When we want to predict a class for a given example, for example sentiment, toxicity, article category, or any other characteristic.

Text Classification Graphic

The tutorials below are solving the same task from different perspectives and using different tools.

Estimator

Text classification - example for building an IMDB sentiment classifier with Estimator. Contains multiple tips for improvement and a module comparison section.

Keras

Text classification with Keras - example for building an IMDB sentiment classifier with Keras and TensorFlow Datasets.

BERT

Predicting Movie Review Sentiment with BERT on TF Hub - shows how to use a BERT module for classification. Includes use of bert library for tokenization and preprocessing.

Kaggle

IMDB classification on Kaggle - shows how to easily interact with a Kaggle competition from a Colab, including downloading the data and submitting the results.

Estimator Keras TF2 TF Datasets BERT Kaggle APIs
Text classification done
Text classification with Keras done done done
Predicting Movie Review Sentiment with BERT on TF Hub done done
IMDB classification on Kaggle done done

Bangla task with FastText embeddings

TensorFlow Hub does not currently offer a module in every language. The following tutorial shows how to leverage TensorFlow Hub for fast experimentation and modular ML development.

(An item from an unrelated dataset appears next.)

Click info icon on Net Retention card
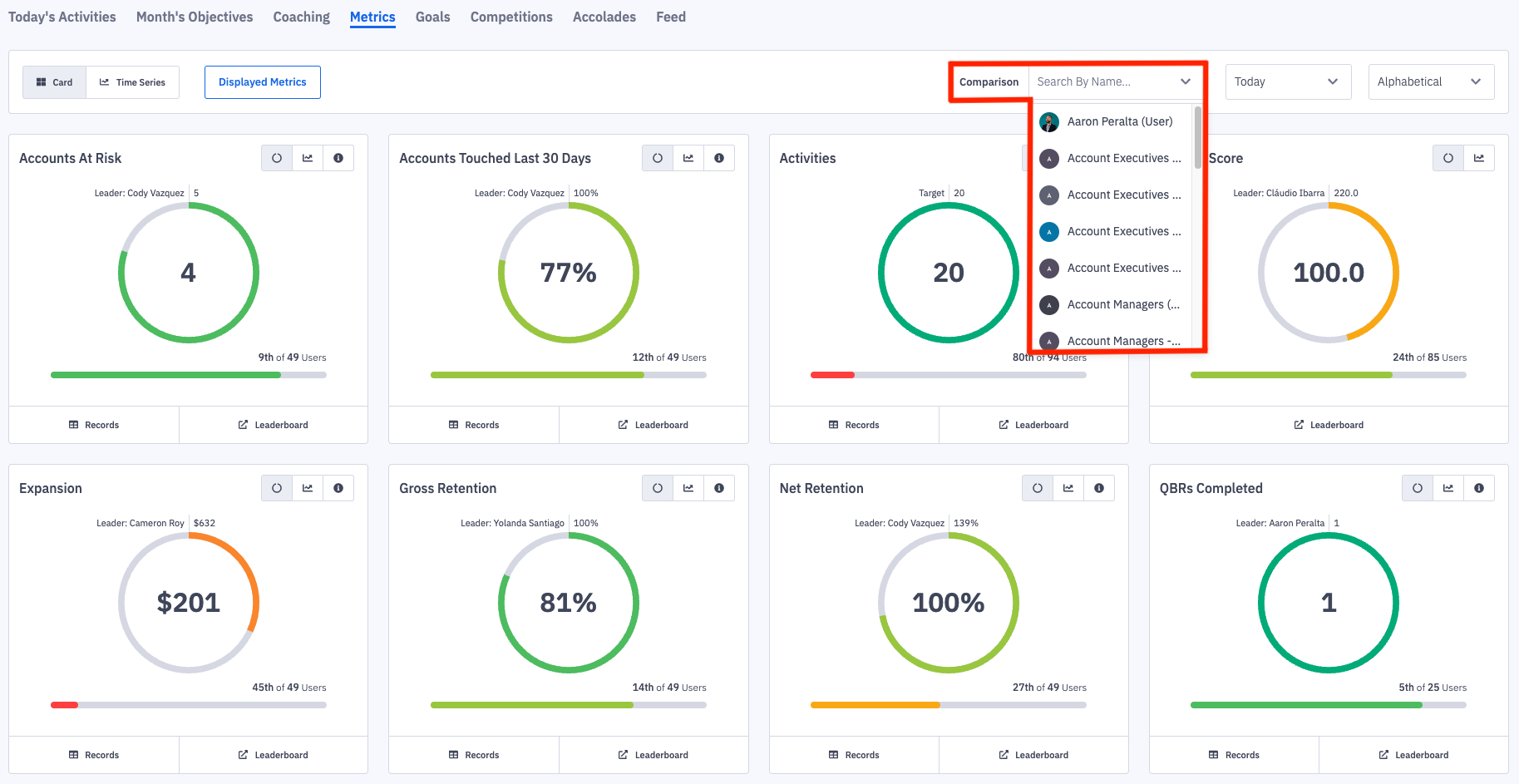The image size is (1519, 784). (x=1099, y=488)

Bangla Article Classifier - demonstrates how to create a reusable TensorFlow Hub text embedding, and use it to train a Keras classifier for BARD Bangla Article dataset.

Semantic similarity

When we want to find out which sentences correlate with each other in zero-shot setup (no training examples).

Semantic Similarity Graphic

Basic

Semantic similarity - shows how to use the sentence encoder module to compute sentence similarity.

Cross-lingual

Cross-lingual semantic similarity - shows how to use one of the cross-lingual sentence encoders to compute sentence similarity across languages.

Semantic retrieval

Semantic retrieval - shows how to use Q/A sentence encoder to index a collection of documents for retrieval based on semantic similarity.

SentencePiece input

Semantic similarity with universal encoder lite - shows how to use sentence encoder modules that accept SentencePiece ids on input instead of text.

Module creation

Instead of using only modules on tfhub.dev, there are ways to create own modules. This can be a useful tool for better ML codebase modularity and for further sharing.

Wrapping existing pre-trained embeddings

Text embedding module exporter - a tool to wrap an existing pre-trained embedding into a module. Shows how to include text pre-processing ops into the module. This allows to create a sentence embedding module from token embeddings.

Text embedding module exporter v2 - same as above, but compatible with TensorFlow 2 and eager execution.

Create trainable RNN module

RNN model exporter - shows how to create an uninitialized trainable LSTM based module compatible with TensorFlow 2. The module exposes two signatures, one for training by directly feeding in sentences, the other for decoding - constructing a statistically most likely sentence.